July 29 (Bloomberg) -- U.K. mortgage approvals rose more than economists forecast in June to a four-month high, suggesting the housing market resumed some momentum.
Approvals rose to 67,196 from an upwardly revised 62,007 in May, the Bank of England said in London today. That compared with the median forecast of 63,000 in a Bloomberg survey.
The increase in approvals is the first since January, with the introduction of tougher affordability tests in April slowing the pace of mortgage lending. Concerns that the U.K. property market may be at risk of overheating prompted BOE Governor Mark Carney to announce further measures last month to limit risky mortgages.
The data showed net mortgage lending was 2.1 billion pounds in June, down from 2.3 billion pounds in May. Net consumer credit slowed to 418 million pounds.
Recent surveys suggest the property market may be cooling as rising prices stretch affordability and expectations of a BOE interest-rate increase as early as this year deter buyers.
Hometrack Ltd. said last week that house prices in London stagnated for the first time since 2012. A survey of property surveyors published on July 10 showed they expect values in the city to fall over the coming months.
Lending to businesses fell 3.4 billion pounds in June from May, the BOE said.
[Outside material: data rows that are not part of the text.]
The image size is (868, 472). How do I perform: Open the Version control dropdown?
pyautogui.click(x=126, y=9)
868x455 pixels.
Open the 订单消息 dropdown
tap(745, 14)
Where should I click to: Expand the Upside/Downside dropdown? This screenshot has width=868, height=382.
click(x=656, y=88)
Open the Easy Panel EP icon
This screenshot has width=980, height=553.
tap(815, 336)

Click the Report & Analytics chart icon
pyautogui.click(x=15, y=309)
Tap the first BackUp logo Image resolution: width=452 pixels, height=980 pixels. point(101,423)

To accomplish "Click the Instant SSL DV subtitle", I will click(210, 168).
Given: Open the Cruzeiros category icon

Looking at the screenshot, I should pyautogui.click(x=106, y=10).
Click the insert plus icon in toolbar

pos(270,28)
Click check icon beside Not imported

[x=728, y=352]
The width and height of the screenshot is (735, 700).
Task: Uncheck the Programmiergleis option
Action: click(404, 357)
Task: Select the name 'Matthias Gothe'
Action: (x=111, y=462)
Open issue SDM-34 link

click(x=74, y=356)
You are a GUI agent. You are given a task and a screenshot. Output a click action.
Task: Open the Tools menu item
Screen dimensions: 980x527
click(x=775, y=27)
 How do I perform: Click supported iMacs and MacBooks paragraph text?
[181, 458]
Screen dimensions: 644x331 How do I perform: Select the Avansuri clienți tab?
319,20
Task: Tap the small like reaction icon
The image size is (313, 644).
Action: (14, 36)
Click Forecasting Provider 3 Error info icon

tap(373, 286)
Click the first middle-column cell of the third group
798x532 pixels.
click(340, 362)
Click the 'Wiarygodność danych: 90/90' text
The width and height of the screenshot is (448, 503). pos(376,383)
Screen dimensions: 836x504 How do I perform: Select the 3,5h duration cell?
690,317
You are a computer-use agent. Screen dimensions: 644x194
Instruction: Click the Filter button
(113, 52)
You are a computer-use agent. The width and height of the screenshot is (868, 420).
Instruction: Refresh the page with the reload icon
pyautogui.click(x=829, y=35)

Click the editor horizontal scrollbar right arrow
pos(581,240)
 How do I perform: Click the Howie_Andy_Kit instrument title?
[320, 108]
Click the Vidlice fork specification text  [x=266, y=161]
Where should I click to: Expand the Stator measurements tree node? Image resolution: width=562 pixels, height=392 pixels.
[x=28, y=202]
It’s down 3.8 percent in the past year, underlining the gulf between company and household lending. Loans to small- and medium-sized companies increased 235 million pounds on the month. That’s down 2.8 percent on the year.
M4, a broad measure of money supply, rose 0.1 percent in June from May and was down 0.6 percent from a year earlier. An underlying measure of M4 rose 4.6 percent on a 3-month annualized basis.
Separately, the BOE said foreign investors sold a net 4.2 billion pounds of gilts in June following net purchases of 8.8 billion pounds in May.